Hoje, boa parte dos impostos permanece no local onde as empresas estão instaladas. Com a nova sistemática, a arrecadação passará a ocorrer no destino, ou seja, onde o produto ou serviço é efetivamente consumido. A alteração muda a lógica de distribuição das receitas entre estados e municípios e poderá impactar principalmente cidades que concentram grandes empresas.
Apesar da redução do número de tributos chamar atenção, Balbinot ressalta que essa não é a principal transformação. Segundo ele, o maior impacto será na rotina das empresas, que precisarão adaptar sistemas fiscais, rever fornecedores e reorganizar a forma de apuração dos impostos.
A implantação da reforma ocorrerá de forma gradual.

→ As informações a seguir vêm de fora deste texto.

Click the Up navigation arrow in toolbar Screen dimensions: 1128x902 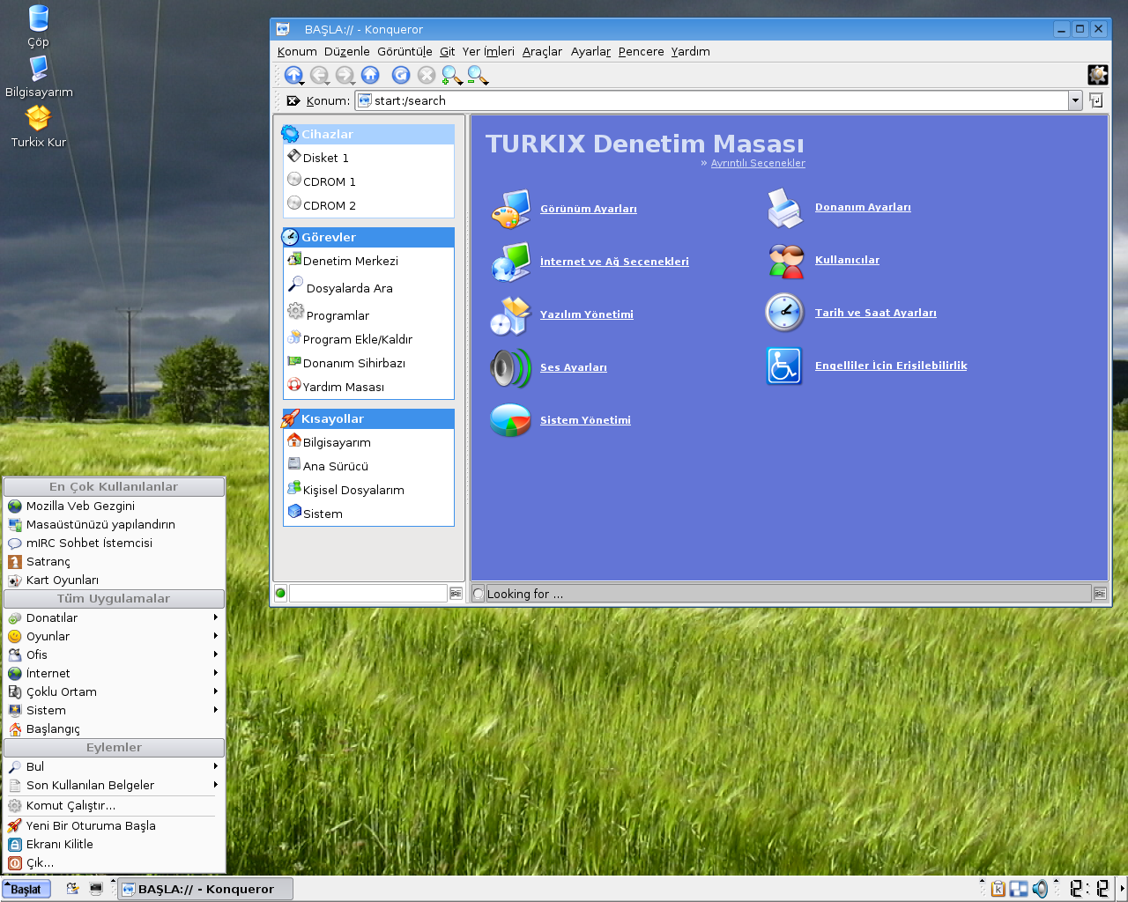click(x=293, y=76)
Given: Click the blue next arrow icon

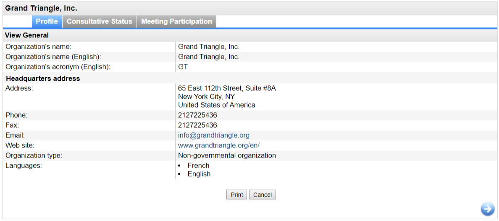Looking at the screenshot, I should (x=488, y=209).
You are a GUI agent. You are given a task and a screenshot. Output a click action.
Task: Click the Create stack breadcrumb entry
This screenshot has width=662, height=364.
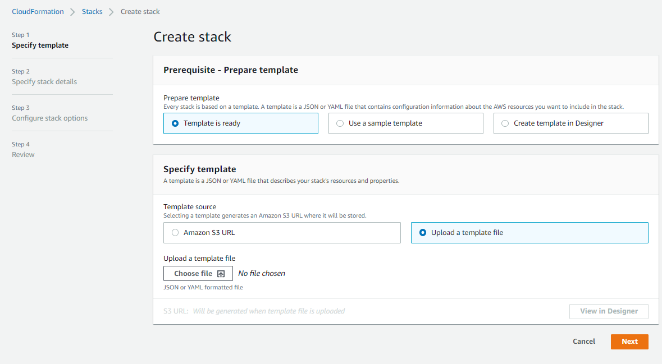140,11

Em 2026 iniciou-se um período de testes, com alíquotas simbólicas apenas para adaptação dos sistemas. Em 2027 entra em vigor a CBS, substituindo os tributos federais PIS e Cofins. Já o IBS será implementado progressivamente entre 2029 e 2032, chegando à implantação completa em 2033. Paralelamente, haverá uma transição ainda mais longa na divisão das receitas entre estados e municípios, justamente para reduzir perdas de arrecadação.
Se para as empresas a preocupação é adaptar processos internos, para os consumidores a principal dúvida permanece a mesma, o contribuinte vai pagar mais ou menos impostos?
Segundo os especialistas, ainda não há uma resposta definitiva. Balbinot explica que alguns setores, especialmente o de serviços, tendem a sofrer aumento de carga tributária, enquanto outros poderão ser beneficiados com redução de impostos. A expectativa é que, no conjunto da economia, a carga tributária permaneça equilibrada, mas somente a aplicação prática permitirá medir os efeitos sobre os preços.
Poletto acrescenta que a promessa do governo federal é justamente evitar aumento na arrecadação total. Segundo ele, alguns setores deverão pagar menos impostos e outros mais, de forma que haja uma compensação entre as diferentes atividades econômicas.
Entretanto, o consenso entre os especialistas é que o maior desafio imediato será das empresas. A recomendação é iniciar desde já a revisão de processos, sistemas e planejamento tributário para enfrentar um período em que o modelo atual e o novo sistema conviverão simultaneamente.
O objetivo da reforma é tornar o sistema mais justo, reduzindo sua característica regressiva, que hoje pesa proporcionalmente mais sobre pessoas de menor renda. Balbinot destaca mecanismos como o cashback tributário, voltado às famílias de baixa renda, mas ressalta que somente a aplicação prática mostrará os reais efeitos das mudanças.
A reforma tributária ainda depende de regulamentações complementares e da definição de alguns pontos, como as alíquotas definitivas dos novos tributos. Mas mesmo assim, já representa uma mudança estrutural na forma como o Brasil arrecada impostos e vai exigir adaptações por parte de governos, empresas e consumidores ao longo dos próximos anos.